> [Data for this exercise]:
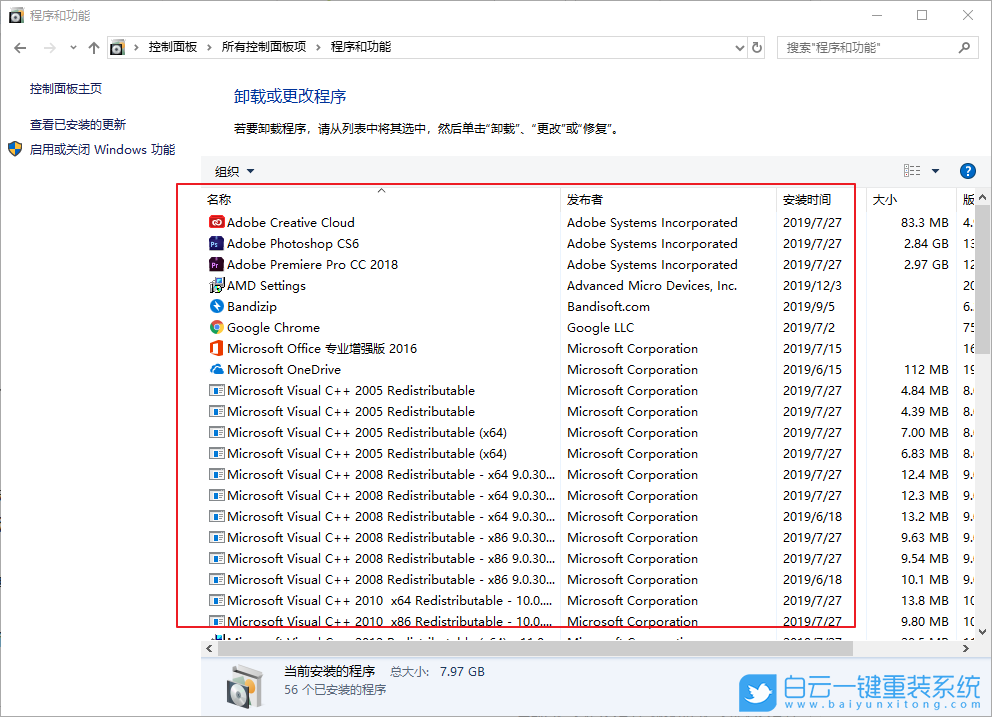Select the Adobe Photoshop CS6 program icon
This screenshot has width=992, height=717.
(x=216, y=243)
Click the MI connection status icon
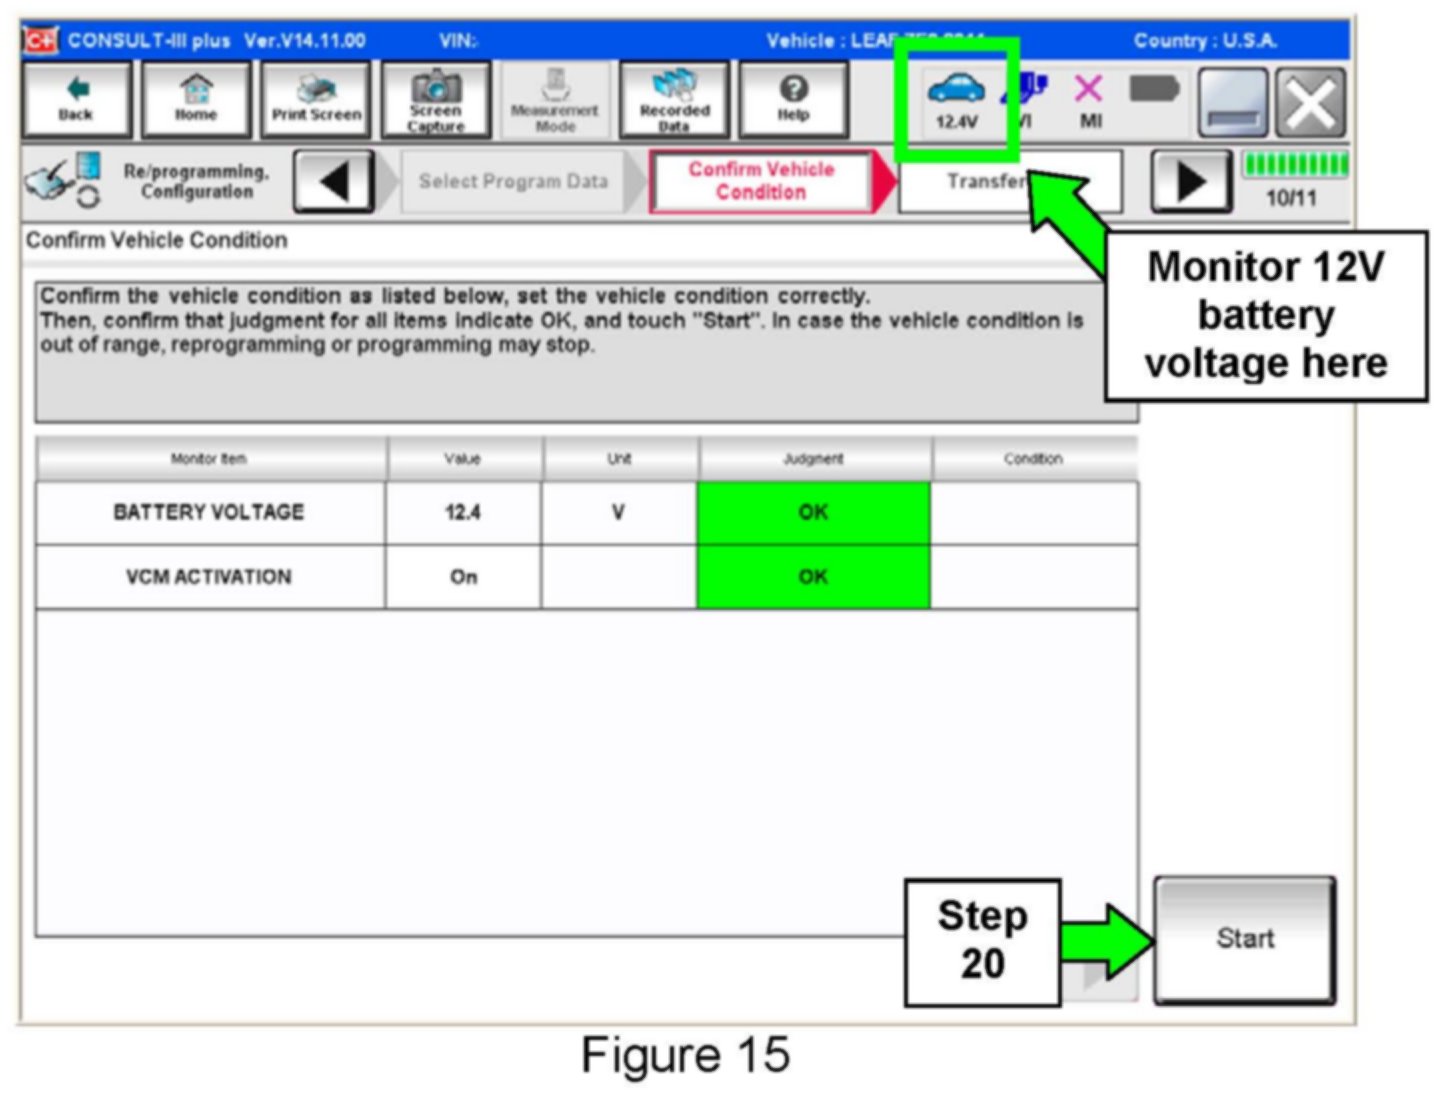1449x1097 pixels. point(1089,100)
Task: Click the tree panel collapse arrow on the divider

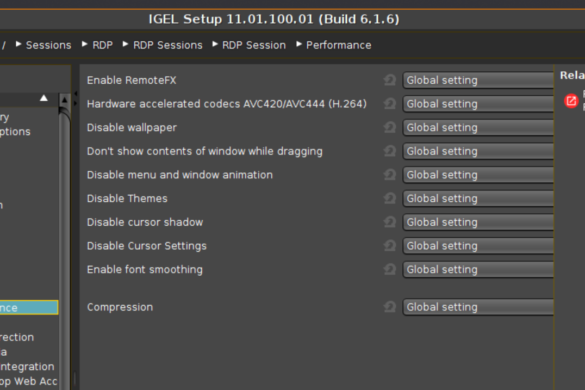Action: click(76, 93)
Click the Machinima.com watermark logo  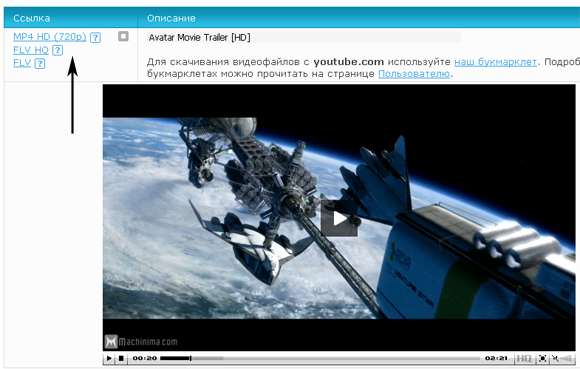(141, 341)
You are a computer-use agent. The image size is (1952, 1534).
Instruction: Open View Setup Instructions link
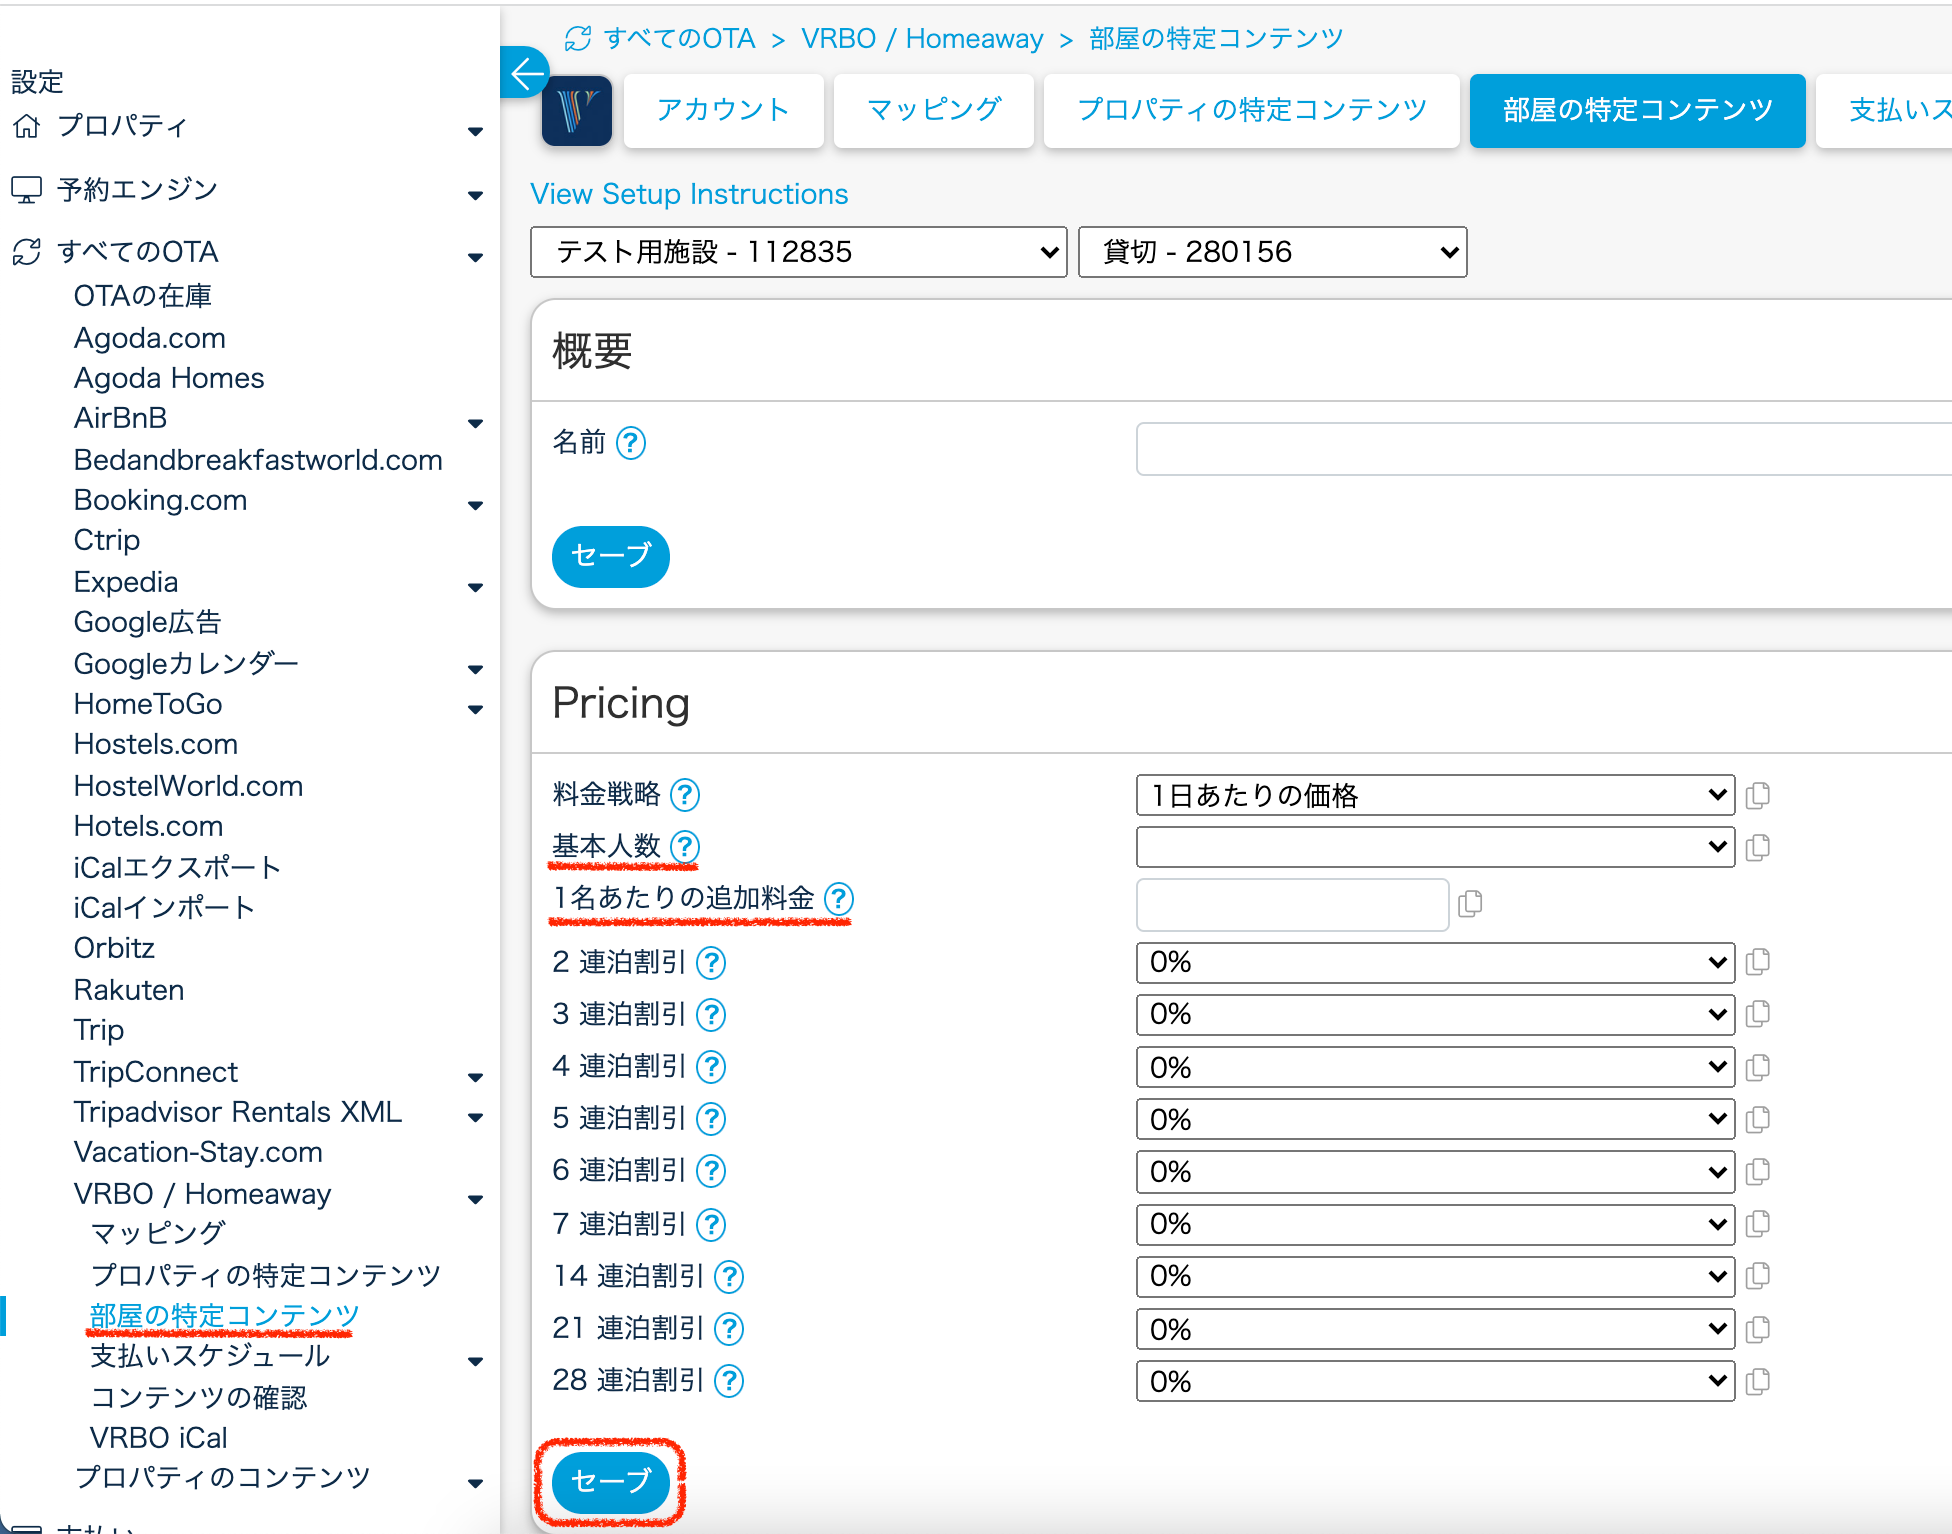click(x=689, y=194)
==
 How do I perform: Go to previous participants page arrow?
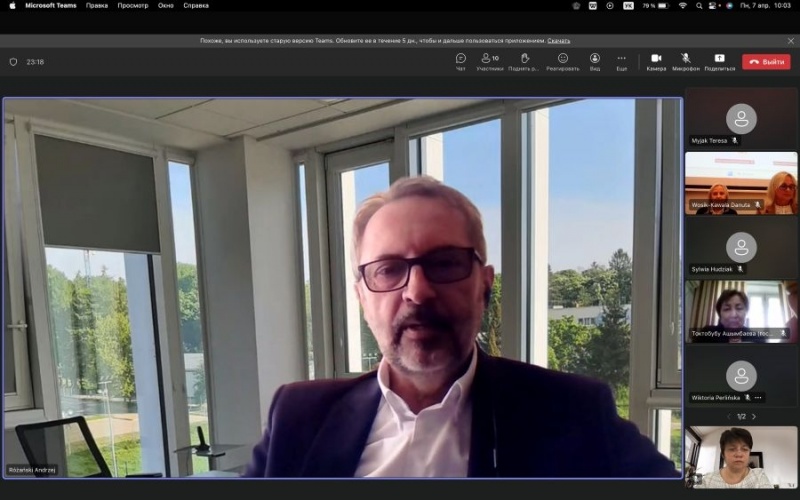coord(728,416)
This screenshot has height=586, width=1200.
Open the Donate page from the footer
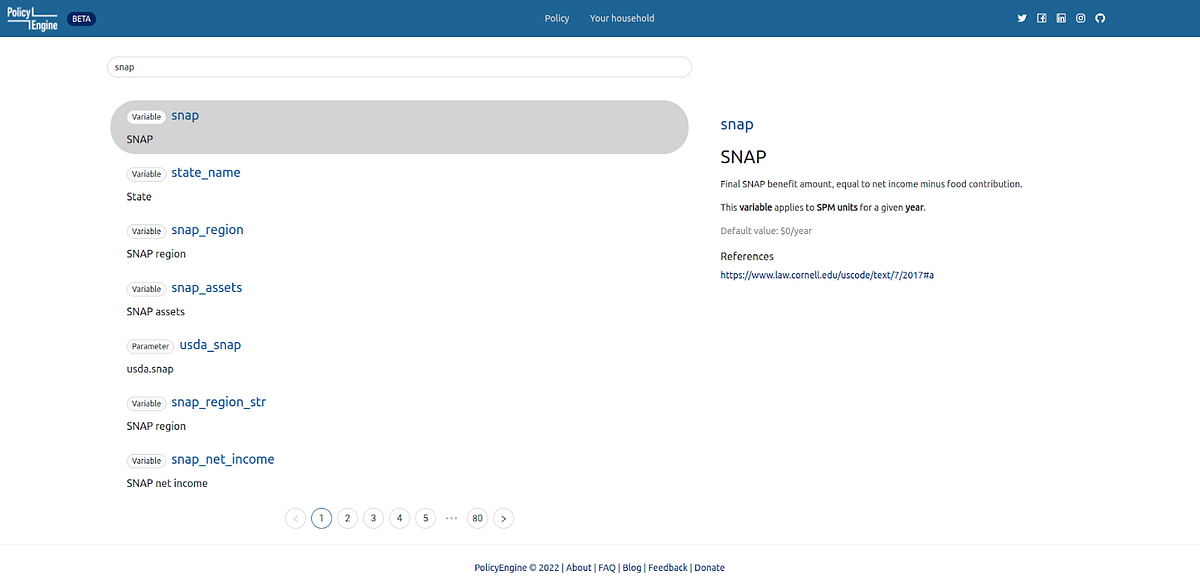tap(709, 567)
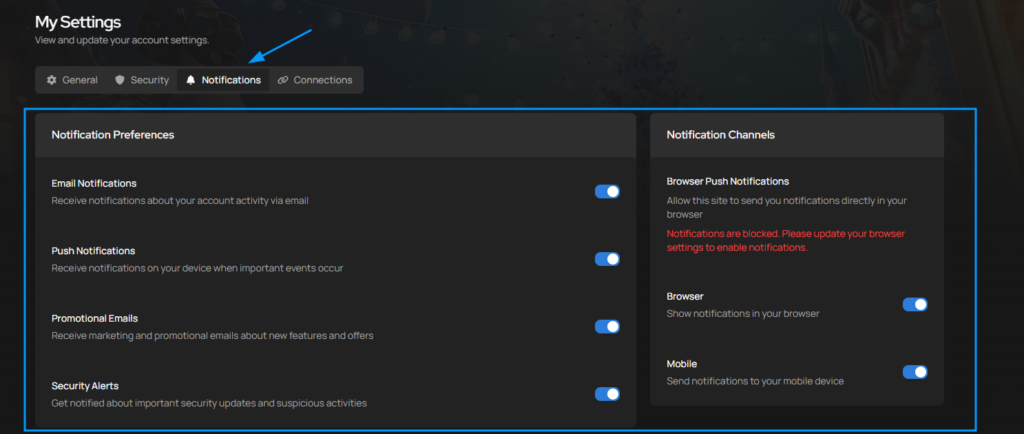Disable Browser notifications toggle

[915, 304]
---
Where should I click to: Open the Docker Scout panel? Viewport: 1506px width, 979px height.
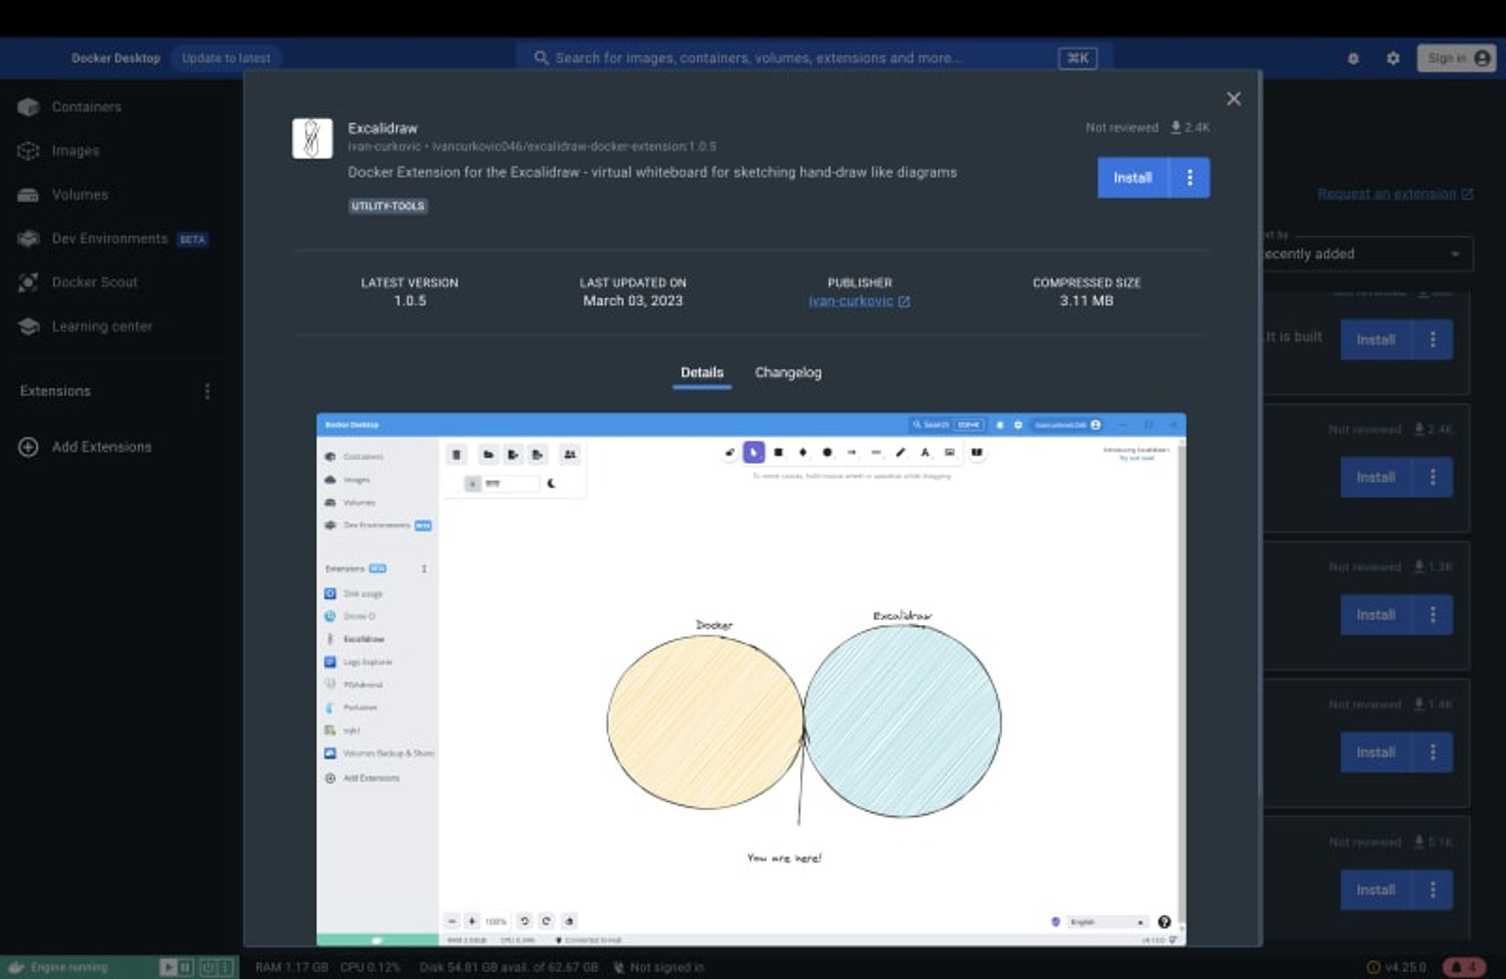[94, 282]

> [What you have to do]: Please edit the records starting with the line with "You are a computer-use" and going on through the line with "click(x=689, y=194)", replacing "link" with "button" and leaving everything else unchanged. Give only those lines, without the pictures.

> [The reply]:
You are a computer-use agent. The image size is (1952, 1534).
Instruction: Open View Setup Instructions button
click(x=689, y=194)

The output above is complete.